Four communities succeeded in becoming Torah institutions which were much esteemed throughout Lithuania and perhaps in the entire Jewish world: Kelm (Kelmė), Slabodka, Telshe (Telshe, Telšiai), and Ponevezh (Panevėžys). As is well known, these institutions were named for their geographic locations: the Kelmė Yeshiva, the Slabodka Yeshiva, the Telšiai Yeshiva, the Panevėžys Yeshiva. Except for the last one, these yeshivot were established in the last third of the 19th Century. They were set up and their spiritual path was delineated at that time. Great sages of Israel were involved in this, at their head the intimate disciples of the founder of the Musar movement (a movement to further ethical and spiritual discipline), Rabbi Israel Lipkin of Salant (Salantai), the “Salanter Rabbi”. A unique method of study flourished and developed in these yeshivas, known as “the Lithuanian method”, based essentially on a deep and honest understanding, on precise analysis, and on sound reasoning.

These institutions reached the height of their spiritual development and their material success in the 1930's, which were also years in which Hebrew education and Zionist activity flourished and gained eminence. When, during Soviet rule (1940-1941), the system of Hebrew education was abolished and the strongholds of Zionism were liquidated, the Torah institutions were also severely affected as a result of prohibitions and limitations, or of a ban on building which reduced their existence to a minimum. The bitter end of the majority of Lithuanian Jewry, both religious and Zionist, came about as a result of the Nazi occupation at the end of June 1941. Among the communities which were slaughtered and destroyed by the Germans and their Lithuanian helpers in the summer and autumn of that year was the ancient community of Telshe, three hundred years old, which was said to be renowned far beyond the borders of Lithuania.

The extensive collection presented here and dedicated to the community of Telshe is being issued forty four years after the physical destruction of the community at the time of the great calamity which befell the majority of Jewish communities in Europe.
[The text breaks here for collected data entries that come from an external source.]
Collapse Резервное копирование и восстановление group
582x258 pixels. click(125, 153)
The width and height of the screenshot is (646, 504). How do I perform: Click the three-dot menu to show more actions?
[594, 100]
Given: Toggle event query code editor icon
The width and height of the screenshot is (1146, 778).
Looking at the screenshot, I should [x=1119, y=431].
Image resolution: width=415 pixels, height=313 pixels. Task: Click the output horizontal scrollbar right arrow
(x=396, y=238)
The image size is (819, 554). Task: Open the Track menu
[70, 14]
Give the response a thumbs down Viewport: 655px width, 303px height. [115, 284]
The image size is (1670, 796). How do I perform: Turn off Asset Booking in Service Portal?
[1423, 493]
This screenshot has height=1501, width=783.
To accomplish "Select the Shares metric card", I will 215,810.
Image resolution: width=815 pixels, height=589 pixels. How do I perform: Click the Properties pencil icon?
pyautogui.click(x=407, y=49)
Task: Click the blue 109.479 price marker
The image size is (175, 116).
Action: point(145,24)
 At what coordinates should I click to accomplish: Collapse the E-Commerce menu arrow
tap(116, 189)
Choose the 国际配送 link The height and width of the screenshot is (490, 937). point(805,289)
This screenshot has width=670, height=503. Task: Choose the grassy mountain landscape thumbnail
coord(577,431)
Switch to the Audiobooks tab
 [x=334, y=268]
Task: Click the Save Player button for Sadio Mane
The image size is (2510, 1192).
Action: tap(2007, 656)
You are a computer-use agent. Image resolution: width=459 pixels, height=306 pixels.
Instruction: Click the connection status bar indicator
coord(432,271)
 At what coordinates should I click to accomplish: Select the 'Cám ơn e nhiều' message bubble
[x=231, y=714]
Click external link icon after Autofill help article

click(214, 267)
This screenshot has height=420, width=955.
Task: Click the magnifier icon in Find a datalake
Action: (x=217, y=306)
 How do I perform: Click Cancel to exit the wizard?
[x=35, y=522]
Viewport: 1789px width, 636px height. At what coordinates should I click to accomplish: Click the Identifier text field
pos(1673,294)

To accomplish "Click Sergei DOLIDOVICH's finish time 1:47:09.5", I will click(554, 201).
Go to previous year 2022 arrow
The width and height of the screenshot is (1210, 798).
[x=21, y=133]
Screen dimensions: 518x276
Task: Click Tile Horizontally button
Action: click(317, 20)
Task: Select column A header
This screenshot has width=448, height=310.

Thus it is also a book of remembrance, a glorious monument to a glorious community which was the innermost heart of religious Jewry in Lithuania between the two world wars. If we can make a comparison, we could say that just as Jewish Lithuania is called the “Land of Israel in Exile” and Vilna the “Jerusalem of Lithuania”, we might just possibly call the Telshe community the “Yavne of Lithuania.”

And indeed the trend of religious education in Lithuania led to the proliferation in the city of what we have called Yavne of an appreciable number of the best institutions, among them the Yavne Gymnasium (Hebrew secondary school) for Girls, founded in 1921, which served as a model for the other mid-level institutions of this type throughout Lithuania. Furthermore, the Yavne Teachers Seminary (the only one of its class in all Jewish Lithuania), founded in Kovna (Kaunas) in 1923, moved to Telšiai after several years and graduated ten classes of students there, until it was closed by the Soviet authorities. These institutions and others (most of which are mentioned in this book) started with kindergarten and went up to the Kollel Avrakhim (Community of Married Scholars), thereby constituting an appreciable part of the great Torah system which developed around the Yeshiva in Telshe.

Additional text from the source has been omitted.